In the previous study, women were enrolled at 19 clinical centers at 16 to 20 weeks of gestation and randomly assigned to receive weekly injections of 250 mg of 17P that injections were continued until delivery or to 36 weeks of gestation (a long time progesterone therapy) (32). Also in the study by Fonseca et al. (31), spontaneous delivery before 34 weeks of gestation was less frequent in the progesterone group receiving vaginal progesterone (200 mg each night) from 24 to 34 weeks of gestation. However, the results of previous studies are inconsistent with each other. Some studies stated that 17-alpha-hydroxyprogesterone had no additional advantage for prevention of preterm labor in women with prior spontaneous preterm labor and did not improve neonatal and maternal outcomes (34). Negligible adverse effects are related to the route of administration, and include injection site reactions and vaginal discharge. The only important side effect that reported in some studies is a threefold increase in risk of developing gestational diabetes (35), but this finding was not confirmed in large data study (36). The main concern about synthetic progesterone is binding to androgen receptors, but 17-alpha-hydroxyprogesterone as a natural progesterone metabolite is produced by the corpus luteum and placenta with minimal to no androgenic activity. One concern is a probable increase in risk of hypospadias in male offspring exposed to exogenous progestins (37).

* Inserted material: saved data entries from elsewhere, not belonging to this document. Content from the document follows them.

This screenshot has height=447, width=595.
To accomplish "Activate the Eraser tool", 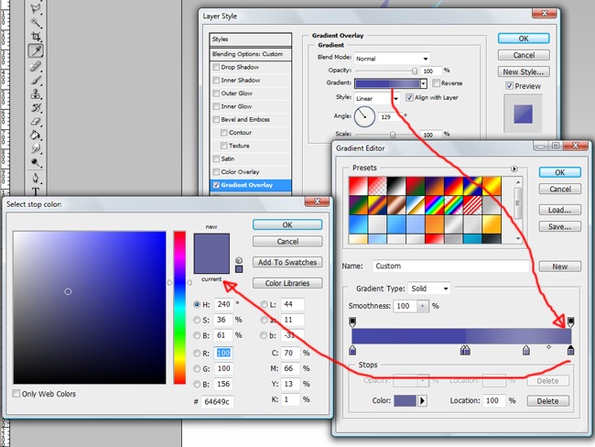I will tap(36, 121).

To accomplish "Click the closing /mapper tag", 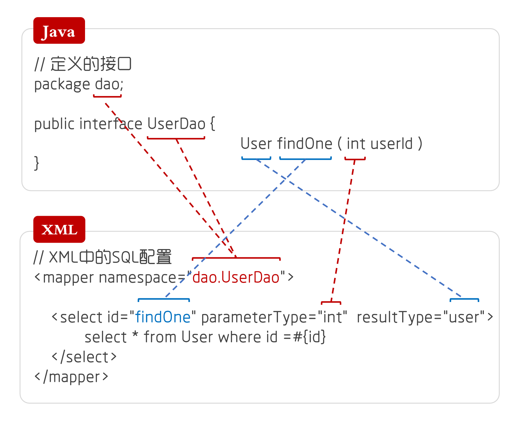I will tap(72, 377).
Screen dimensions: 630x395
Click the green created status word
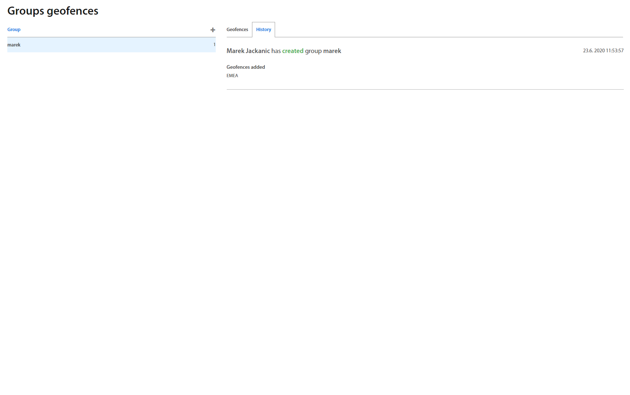[x=293, y=51]
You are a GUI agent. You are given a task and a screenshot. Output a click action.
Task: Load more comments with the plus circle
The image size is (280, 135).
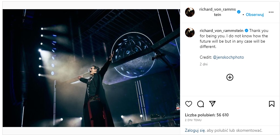(x=230, y=77)
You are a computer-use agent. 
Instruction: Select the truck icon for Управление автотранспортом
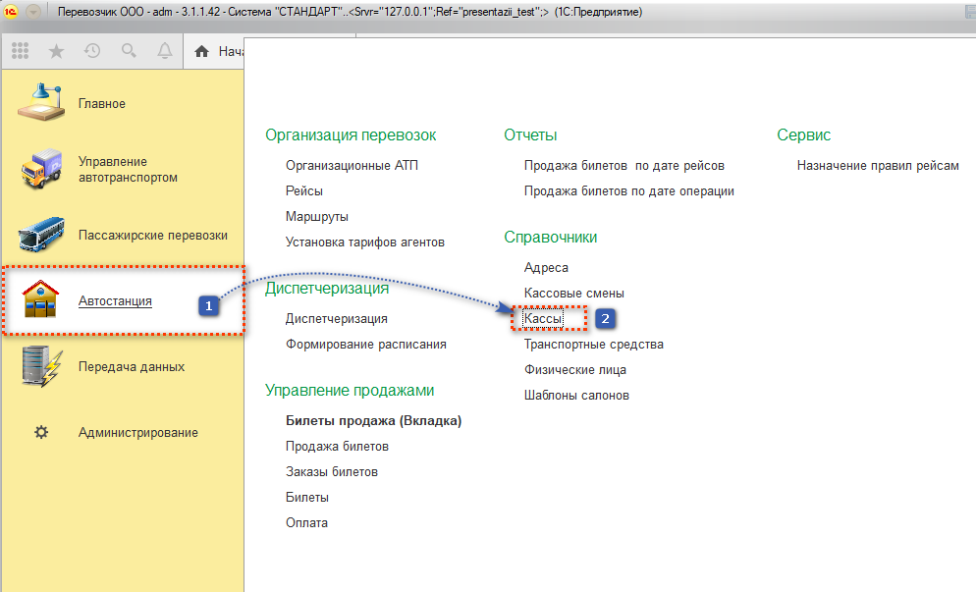pyautogui.click(x=41, y=169)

The benefit of vaginal progesterone is its high uterine bioavailability since uterine exposure occurs earlier than pass through the liver.
In a systematic review and meta-analysis by Mackenzie et al. (25), they revealed that use of progestational agents, initiated in the second trimester of pregnancy, for women at risk of preterm labor possibly decreases the rate of preterm labor, but the effect of progestational agents on neonatal outcome is doubtful. In contrast, a study by Chawanpaiboon et al. (38) conducted on 150 pregnant women with threatened preterm labor between 28 and 35 weeks of gestation revealed progesterone is not the most effective agent as compared to other agents (Nifedipine) and also bed rest.

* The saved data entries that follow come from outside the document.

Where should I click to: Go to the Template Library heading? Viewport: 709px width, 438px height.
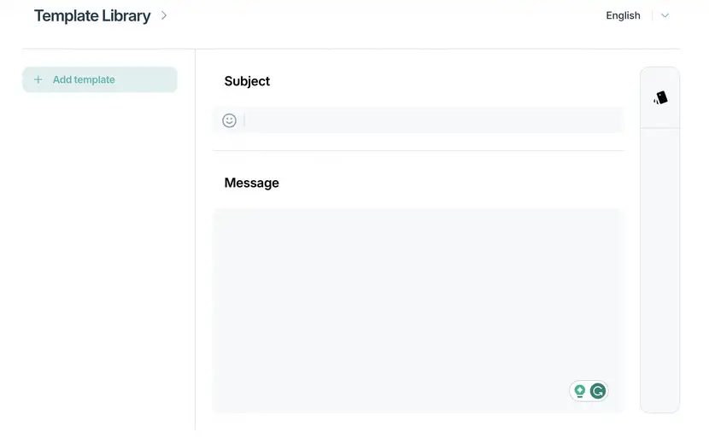(x=92, y=16)
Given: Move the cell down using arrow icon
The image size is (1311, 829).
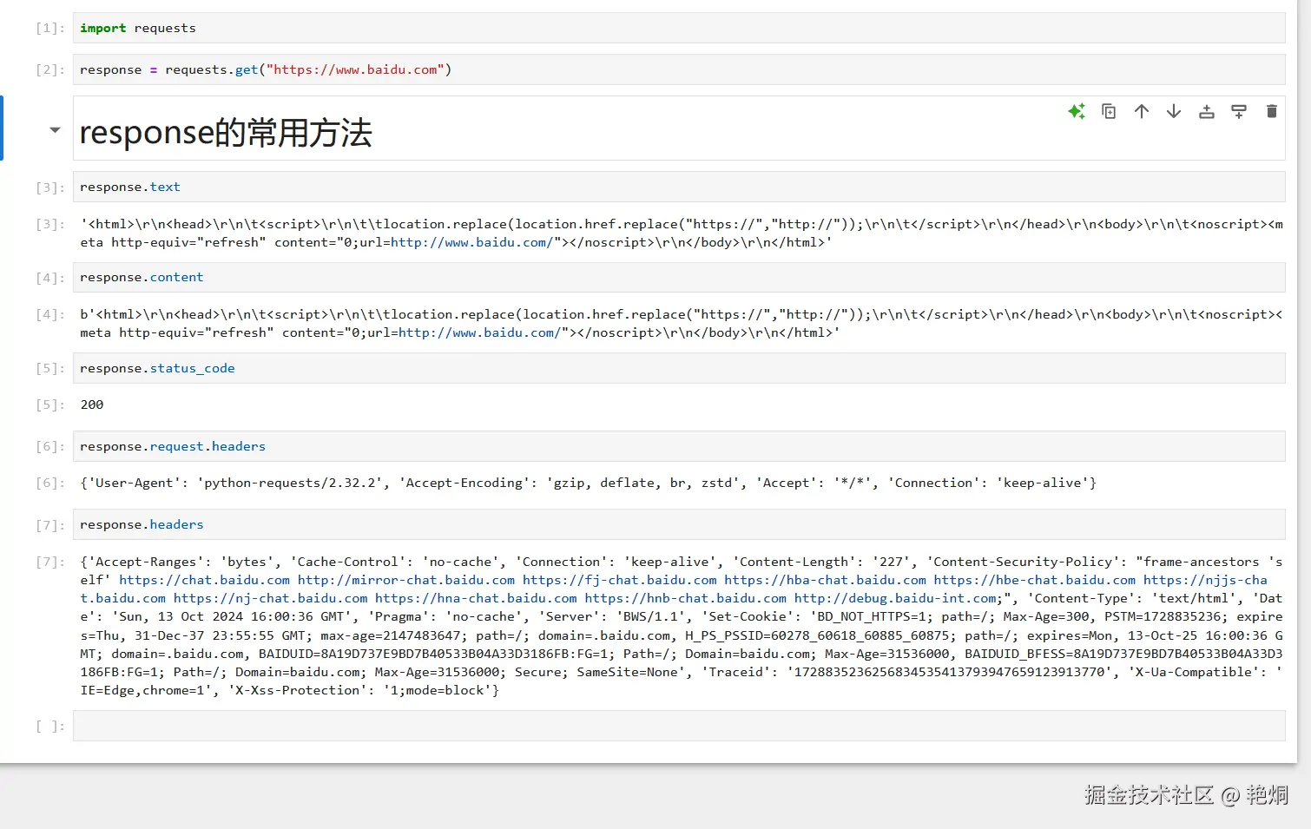Looking at the screenshot, I should 1174,111.
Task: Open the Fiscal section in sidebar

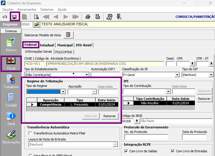Action: (11, 64)
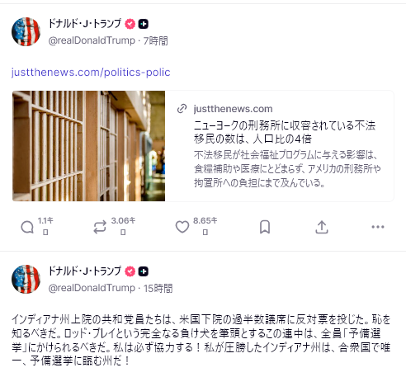The height and width of the screenshot is (377, 406).
Task: Click the pink verified badge on first post
Action: pyautogui.click(x=130, y=24)
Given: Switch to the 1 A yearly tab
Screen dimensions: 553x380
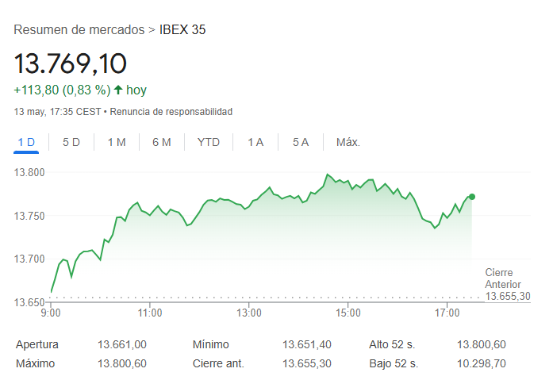Looking at the screenshot, I should tap(255, 142).
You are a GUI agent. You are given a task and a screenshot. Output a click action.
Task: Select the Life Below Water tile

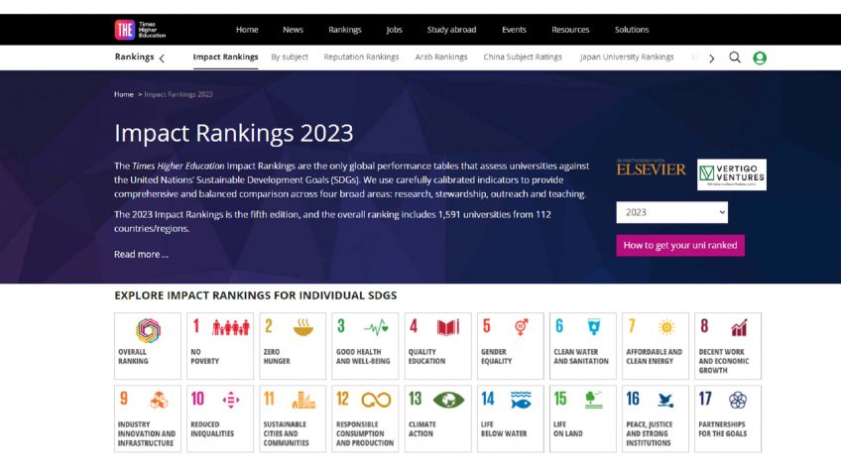pyautogui.click(x=510, y=418)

In this study, in group treated with Cyclogest, eclampsia was observed only in two cases, IUGR in two cases, and membrane rupture in one case, whereas in the group treated with Proluton, no adverse effects were reported, indicating that complications arising as side effects are not attributable to progesterone agents. The observed effects in this group can be caused by other factors.
As regards, there was no difference between two groups in term of preterm labor risk reduction, whereas vaginal progesterone (Cyclogest) is safe for mother and fetus, not painful, cost effective and more compliance, suggesting that Cyclogest is highly recommended as compared with Proluton.
Due to rarity of preterm labor, further studies with more sample size or multicenter design are, therefore, suggested in order to have an appropriate statistical power.
One of the limitations of this study was the lack of a control group which was not possible for ethical reasons. Also some other unmeasured confounder variables like stress, anxiety, family history of abortion and preterm labor may affect the results. In this study, the interested outcome was an objective outcome, while the lack of patients blinding to the treatment results in less complication for subjective outcomes.
Based on the findings, there was no significant difference in the risk of preterm labor between the vaginal progesterone (Cyclogest) and 17-alphahydroxy progesterone caproate (Proluton).